I also noticed the pipeline’s core flaw: brain_ingest wrote raw files and said “run brain_compile later.” Nobody remembered to run it. So I changed the tool. Now when you ingest something, the response includes the wiki topic list and a compile instruction. Claude files the wiki article in the same turn. One step, “record this,” goes all the way from raw capture to wiki article with source provenance.
When brain_file_answer runs with sources, it also marks the referenced raw files as status: compiled. The loop closes automatically.
Then I compiled the backlog. Four parallel agents, each handling a topic group. Seventeen raw files became twelve wiki articles:
- brain-system: personal-context-portfolio, claudepedia-knowledge-management, karpathy-critique-hardening
- llm-agents: agentic-dev-workflow-pipeline, gods-eye-ai-visualization, ai-transparency-unfoldable-insight
- ideas-personal: ai-public-awareness-tool, ai-context-builder, unfoldable-insight-tool (updated with V2 milestone and product pivot)
- business-lessons: personal-brand-ai-era
- startup-ideas: creator-unified-ecosystem (four raw files merged), brother-youtube-diversification
Every article has sources: frontmatter pointing back to its raw files.

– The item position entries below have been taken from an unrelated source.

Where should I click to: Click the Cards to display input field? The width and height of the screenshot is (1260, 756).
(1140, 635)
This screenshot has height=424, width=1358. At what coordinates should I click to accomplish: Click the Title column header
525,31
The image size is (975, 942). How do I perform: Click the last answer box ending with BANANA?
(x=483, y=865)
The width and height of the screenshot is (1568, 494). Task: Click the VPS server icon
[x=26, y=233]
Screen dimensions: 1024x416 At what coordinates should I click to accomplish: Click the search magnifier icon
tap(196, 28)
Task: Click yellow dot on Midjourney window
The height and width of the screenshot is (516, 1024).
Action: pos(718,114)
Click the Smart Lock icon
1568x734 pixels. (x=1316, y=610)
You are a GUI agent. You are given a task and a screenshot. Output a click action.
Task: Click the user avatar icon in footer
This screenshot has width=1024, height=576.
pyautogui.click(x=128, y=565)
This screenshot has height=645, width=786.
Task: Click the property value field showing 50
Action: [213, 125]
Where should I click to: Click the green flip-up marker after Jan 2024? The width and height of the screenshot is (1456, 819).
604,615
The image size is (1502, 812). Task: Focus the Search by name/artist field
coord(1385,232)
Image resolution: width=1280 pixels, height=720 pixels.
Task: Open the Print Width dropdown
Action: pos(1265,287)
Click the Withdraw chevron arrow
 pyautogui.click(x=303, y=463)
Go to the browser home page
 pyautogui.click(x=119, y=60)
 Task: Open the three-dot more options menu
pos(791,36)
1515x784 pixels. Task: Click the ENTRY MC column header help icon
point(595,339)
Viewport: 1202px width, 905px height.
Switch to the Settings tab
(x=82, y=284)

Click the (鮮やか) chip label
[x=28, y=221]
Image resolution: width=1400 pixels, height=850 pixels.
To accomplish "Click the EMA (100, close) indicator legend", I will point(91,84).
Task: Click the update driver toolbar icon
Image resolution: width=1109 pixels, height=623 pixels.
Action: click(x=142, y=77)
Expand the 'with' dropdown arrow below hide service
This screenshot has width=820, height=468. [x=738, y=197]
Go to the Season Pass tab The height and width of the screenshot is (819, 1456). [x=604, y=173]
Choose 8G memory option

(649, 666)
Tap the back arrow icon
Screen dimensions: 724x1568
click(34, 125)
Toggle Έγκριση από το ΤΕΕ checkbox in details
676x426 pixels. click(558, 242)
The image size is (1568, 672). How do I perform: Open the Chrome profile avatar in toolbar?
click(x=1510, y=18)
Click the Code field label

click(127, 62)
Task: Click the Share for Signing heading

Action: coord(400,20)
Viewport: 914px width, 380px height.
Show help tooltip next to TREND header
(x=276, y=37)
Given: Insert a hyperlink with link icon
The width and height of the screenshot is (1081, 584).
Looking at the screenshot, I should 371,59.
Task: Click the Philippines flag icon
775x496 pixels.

Every raw file marked compiled.
Final lint report: 3 issues. Down from 23. The remaining three are coverage gaps, topic folders that have overviews but no articles yet. Expected state, not bugs.
The numbers
One week ago: 8 topics, 8 seed articles, 0 provenance, 17 orphan raw files, 1 broken link, no deterministic validation.
Now: 12 topics, 30 articles, every new article traceable to source, 0 orphans, 0 broken links, 0 dead refs, confidence states on every article, deterministic lint running on every check.
The article’s conclusion, “use RAG plus small layers of structured memory,” is ironically close to what the brain repo already does. Raw files are the retrieval layer. The wiki is the structured memory. The difference is that the wiki is authored by an LLM, reviewed by a human, and now auditable by a script that doesn’t need either.
The architecture was sound. It needed an immune system.